Additional information

I'm able to mitigate the error for Kafka module by wrapping the PostStarts lifecycle hooks and retrying on error. In my case it's the first hook that always fails. It seems to fail to c.MappedPort call. So far, a single retry has been enough to mitigate the problem.

ar-sematell commented 1 month ago

Same issue, solved with:

// HOTFIX: testcontainers-go v0.32.0
// https://github.com/testcontainers/testcontainers-go/issues/2670

type hotfix2670 struct{}

func (h hotfix2670) Customize(req *testcontainers.GenericContainerRequest) error {
    originalHook := req.LifecycleHooks[0].PostStarts[0]
    req.LifecycleHooks[0].PostStarts[0] = func(ctx context.Context, container testcontainers.Container) error {
        var err error
        for retry := 0; retry < 10; retry++ {
            err = originalHook(ctx, container)
            if err == nil {
                break
            }
            time.Sleep(time.Second)
        }
        return err
    }
    return nil
}

func setupKafka(t *testing.T, ctx context.Context) *kafka.KafkaContainer {
    t.Helper()

    testcontainers.Logger = log.New(io.Discard, "", 0)
    kafkaContainer, err := kafka.Run(ctx, "confluentinc/confluent-local:7.5.0",
        kafka.WithClusterID("test-cluster"),
        hotfix2670{},
    )
    require.NoError(t, err)

    t.Cleanup(func() { require.NoError(t, kafkaContainer.Terminate(ctx)) })
    return kafkaContainer
}
aakso commented 1 month ago

@ar-sematell yeah, my solution was very similar.
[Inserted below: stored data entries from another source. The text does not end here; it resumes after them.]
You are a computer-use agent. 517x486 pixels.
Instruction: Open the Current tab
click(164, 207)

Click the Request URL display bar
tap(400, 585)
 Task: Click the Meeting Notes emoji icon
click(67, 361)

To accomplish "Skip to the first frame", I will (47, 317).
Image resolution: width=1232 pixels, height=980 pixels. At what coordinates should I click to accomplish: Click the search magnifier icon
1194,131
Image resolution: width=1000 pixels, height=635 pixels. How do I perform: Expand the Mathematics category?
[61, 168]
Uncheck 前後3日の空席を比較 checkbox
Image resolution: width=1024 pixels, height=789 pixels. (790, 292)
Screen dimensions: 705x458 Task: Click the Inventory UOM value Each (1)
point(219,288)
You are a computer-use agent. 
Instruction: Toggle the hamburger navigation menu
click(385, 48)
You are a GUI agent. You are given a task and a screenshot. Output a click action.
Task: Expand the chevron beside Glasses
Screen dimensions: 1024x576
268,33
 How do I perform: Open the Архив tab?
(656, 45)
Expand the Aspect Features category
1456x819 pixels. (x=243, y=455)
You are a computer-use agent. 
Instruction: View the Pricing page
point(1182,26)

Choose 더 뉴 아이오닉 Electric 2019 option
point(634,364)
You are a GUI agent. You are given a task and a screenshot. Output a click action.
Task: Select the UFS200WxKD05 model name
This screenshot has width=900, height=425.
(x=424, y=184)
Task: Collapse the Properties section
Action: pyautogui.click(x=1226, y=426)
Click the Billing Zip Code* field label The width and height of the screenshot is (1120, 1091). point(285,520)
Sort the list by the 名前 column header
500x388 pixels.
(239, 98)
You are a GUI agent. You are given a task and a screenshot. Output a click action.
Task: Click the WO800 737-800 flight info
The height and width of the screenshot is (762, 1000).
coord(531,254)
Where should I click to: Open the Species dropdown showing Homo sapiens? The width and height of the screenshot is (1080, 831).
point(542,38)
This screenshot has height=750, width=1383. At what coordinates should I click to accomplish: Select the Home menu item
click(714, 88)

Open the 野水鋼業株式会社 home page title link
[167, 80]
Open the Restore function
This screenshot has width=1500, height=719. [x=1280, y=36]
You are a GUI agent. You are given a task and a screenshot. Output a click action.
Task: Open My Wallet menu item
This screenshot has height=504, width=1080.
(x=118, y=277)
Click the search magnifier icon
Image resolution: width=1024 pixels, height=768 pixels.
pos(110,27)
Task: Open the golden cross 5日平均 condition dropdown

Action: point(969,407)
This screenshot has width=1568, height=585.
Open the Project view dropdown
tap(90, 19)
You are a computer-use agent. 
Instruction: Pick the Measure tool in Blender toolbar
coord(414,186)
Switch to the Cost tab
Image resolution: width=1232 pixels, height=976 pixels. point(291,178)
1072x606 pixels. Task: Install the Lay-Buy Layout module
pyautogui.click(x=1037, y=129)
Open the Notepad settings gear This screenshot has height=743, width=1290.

Unfortunately, it only tackles the LifecycleHooks part.

The second problem with GenericContainer can probably be mitigated only with retrying the entire operation.

stevenh commented 1 month ago

Can you check if https://github.com/testcontainers/testcontainers-go/pull/2696 fixes this?

aakso commented 2 weeks ago

@stevenh I tested with pseudo module version of v0.32.1-0.20240814110719-4545c292e7b8 and it seems the issue is resolved.

I tried with few batches of 10 and with v0.32.0, about 50% of container starts failed. With the new patch, I don't see any failures.

mdelapenya commented 2 weeks ago

@aakso we released v0.33.0 Could you please check with that version?

If fixed, I think we can close this one, thanks!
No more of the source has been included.